Herbert Diess, CEO of the Volkswagen stock company, poses for the media prior to a press conference in Wolfsburg, Germany, Wednesday, Aug. 1, 2018. (AP Photo/Michael Sohn)
INTERNATIONAL - VW chief executive Herbert Diess was given a memorandum warning the car manufacturer might face legal action in the US over the use of cheating software in cars just days before the scandal broke, a public broadcaster reported on Friday.

A former Volkswagen employee told the Braunschweig public prosecutor’s office that he wrote a so-called “one-pager” on September 13, 2015, saying that Volkswagen had lost all credibility with US authorities and was about to be charged, German public broadcaster NDR reported.

The employee further testified that he gave the document to Diess in person on September 14, 2015, NDR said. US regulators exposed VW’s cheating on September 18, 2015.
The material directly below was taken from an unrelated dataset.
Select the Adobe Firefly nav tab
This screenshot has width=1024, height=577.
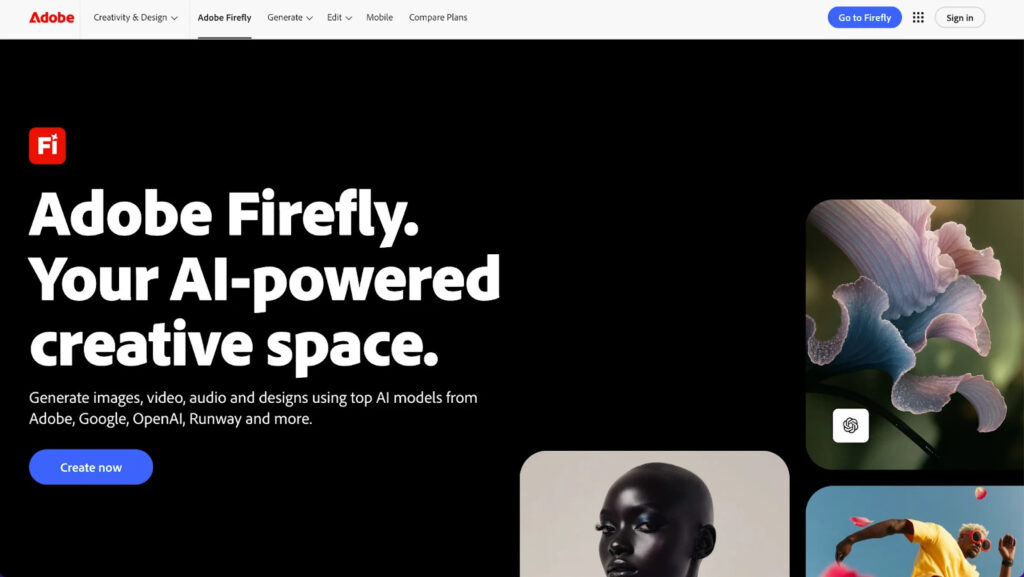(x=225, y=18)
Volkswagen has said the scandal has cost it more than $27billion (R384bn) in penalties and fines.

Volkswagen’s senior management, which has denied wrongdoing, is being investigated by prosecutors in Braunschweig, near where Volkswagen is headquartered, to see whether the company violated disclosure rules.

Diess, who was VW's brand chief at the time, became chief executive of Volkswagen Group in April this year.

The Braunschweig prosecutor’s office was not immediately available for comment on Friday. A spokesperson for Volkswagen said in emailed comments that the group was only recently given access to documents in the case, adding this had so far not led to new findings. He added that it was inappropriate to use individual statements from the files and to comment on those, adding Diess, Volkswagen supervisory board chairperson Hans Dieter Poetsch and former Volkswagen chief executive Martin Winterkorn would not comment in light of the ongoing investigation.

German magazine Der Spiegel last week reported that Diess was present at a meeting on July 27, 2015, when senior engineers and executives discussed how to deal with US regulators, who were threatening to ban VW cars because of excessive pollution levels.

In a defence document filed with the Braunschweig court in February, Volkswagen said that Poetsch, who was VW’s chief financial officer at the time, on September 14, 2015, believed the potential financial risk from regulatory penalties tied to emissions would be about $172million.

VW said in its legal defence document that because the internal estimate was so small, VW felt potential costs could be covered by already accrued legal provisions.